Entre los argumentos de la defensa se mencionaban aspectos como el supuesto exceso en los plazos de la prisión preventiva y la aplicación de criterios de proporcionalidad. Sin embargo, el Ministerio Público solicitó el rechazo de dichos planteamientos, sosteniendo la vigencia de los presupuestos que justifican la medida cautelar.

Al analizar la cuestión, el Tribunal de Apelación consideró que la medida de prisión preventiva se mantiene dentro de los parámetros de legalidad y proporcionalidad, conforme a las disposiciones del Código Procesal Penal y la Constitución Nacional. En ese sentido, recordó que este tipo de medidas deben ser aplicadas de manera excepcional, pero resultan procedentes cuando existen elementos que justifican la necesidad de asegurar la sujeción del procesado al proceso.

Asimismo, los magistrados señalaron que la existencia de una condena de 14 años de prisión, aunque aún no se encuentre firme, incide en la situación procesal del acusado, tornándola más gravosa. Este aspecto fue considerado relevante para sostener la necesidad de mantener una medida de coerción personal más estricta.

El tribunal enfatizó que la finalidad de la prisión preventiva en este contexto es garantizar que el condenado permanezca sometido al proceso mientras se sustancia la revisión de la sentencia por parte de un órgano superior. De esta manera, se busca evitar riesgos como la fuga o la obstrucción de la justicia.

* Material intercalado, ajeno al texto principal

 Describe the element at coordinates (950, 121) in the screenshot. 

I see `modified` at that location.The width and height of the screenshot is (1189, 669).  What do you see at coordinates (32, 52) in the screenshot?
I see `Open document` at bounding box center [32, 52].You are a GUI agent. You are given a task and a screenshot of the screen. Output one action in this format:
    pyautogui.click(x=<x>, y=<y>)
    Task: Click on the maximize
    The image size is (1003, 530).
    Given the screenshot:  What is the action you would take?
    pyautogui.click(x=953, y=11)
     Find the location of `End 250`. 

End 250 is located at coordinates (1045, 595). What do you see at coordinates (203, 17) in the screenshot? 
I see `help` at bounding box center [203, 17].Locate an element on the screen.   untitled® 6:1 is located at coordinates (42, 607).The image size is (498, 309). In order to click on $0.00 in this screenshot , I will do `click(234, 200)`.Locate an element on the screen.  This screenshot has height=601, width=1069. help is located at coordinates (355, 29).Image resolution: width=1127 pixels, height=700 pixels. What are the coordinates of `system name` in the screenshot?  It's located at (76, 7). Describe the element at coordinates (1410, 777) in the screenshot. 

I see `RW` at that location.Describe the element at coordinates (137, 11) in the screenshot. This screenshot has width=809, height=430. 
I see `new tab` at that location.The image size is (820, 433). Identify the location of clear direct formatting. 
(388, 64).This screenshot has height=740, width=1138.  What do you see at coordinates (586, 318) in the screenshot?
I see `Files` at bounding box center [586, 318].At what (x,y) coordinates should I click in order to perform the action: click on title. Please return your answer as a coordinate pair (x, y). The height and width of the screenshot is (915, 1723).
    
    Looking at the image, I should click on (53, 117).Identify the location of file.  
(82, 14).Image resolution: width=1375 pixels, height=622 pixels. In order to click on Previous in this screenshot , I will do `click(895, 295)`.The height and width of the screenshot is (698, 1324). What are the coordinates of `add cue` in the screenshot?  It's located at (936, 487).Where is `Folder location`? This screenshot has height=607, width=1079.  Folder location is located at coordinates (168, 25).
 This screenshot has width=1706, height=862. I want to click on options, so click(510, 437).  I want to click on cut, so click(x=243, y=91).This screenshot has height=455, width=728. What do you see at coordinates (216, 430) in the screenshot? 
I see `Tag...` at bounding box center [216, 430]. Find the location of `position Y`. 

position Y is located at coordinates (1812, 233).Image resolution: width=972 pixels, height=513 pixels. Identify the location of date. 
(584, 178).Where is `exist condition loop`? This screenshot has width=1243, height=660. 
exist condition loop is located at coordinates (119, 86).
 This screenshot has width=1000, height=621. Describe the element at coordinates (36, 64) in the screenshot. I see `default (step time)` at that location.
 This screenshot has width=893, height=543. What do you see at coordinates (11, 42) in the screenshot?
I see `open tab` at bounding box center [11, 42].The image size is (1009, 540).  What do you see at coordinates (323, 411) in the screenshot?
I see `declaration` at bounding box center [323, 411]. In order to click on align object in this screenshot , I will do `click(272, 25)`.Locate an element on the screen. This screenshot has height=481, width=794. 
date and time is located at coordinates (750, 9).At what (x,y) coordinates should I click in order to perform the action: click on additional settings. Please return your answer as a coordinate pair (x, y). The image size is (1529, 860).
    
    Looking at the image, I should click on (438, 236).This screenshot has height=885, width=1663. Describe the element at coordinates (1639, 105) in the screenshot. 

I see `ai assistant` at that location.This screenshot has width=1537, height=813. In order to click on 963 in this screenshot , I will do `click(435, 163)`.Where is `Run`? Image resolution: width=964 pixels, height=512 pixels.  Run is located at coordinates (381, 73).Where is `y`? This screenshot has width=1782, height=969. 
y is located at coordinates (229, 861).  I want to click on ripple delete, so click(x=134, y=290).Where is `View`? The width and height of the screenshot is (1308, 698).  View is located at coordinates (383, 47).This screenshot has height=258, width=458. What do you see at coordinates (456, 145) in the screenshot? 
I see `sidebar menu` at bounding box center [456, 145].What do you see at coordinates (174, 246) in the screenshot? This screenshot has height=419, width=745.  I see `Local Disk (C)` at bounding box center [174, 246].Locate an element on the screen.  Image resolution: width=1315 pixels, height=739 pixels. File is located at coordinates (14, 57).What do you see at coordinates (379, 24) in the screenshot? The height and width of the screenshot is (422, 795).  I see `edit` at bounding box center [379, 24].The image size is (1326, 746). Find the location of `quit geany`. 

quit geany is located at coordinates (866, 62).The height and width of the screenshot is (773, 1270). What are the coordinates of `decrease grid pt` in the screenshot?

En su análisis, también se recordó que las medidas cautelares pueden ser revisadas en cualquier etapa del proceso, siempre que se presenten elementos nuevos que justifiquen su modificación o sustitución. No obstante, en este caso, el tribunal concluyó que los argumentos presentados por la defensa no resultan suficientes para variar la decisión adoptada en primera instancia.

Igualmente, se destacó que la resolución recurrida se encuentra debidamente fundada, con exposición clara de los elementos que sustentan la continuidad de la medida privativa de libertad, por lo que corresponde su confirmación.

En consecuencia, el Tribunal de Apelación resolvió ratificar el A.I. impugnado y mantener la prisión preventiva de Gómez Amarilla, hasta tanto la sentencia condenatoria sea revisada por un tribunal superior y adquiera firmeza o sea eventualmente modificada.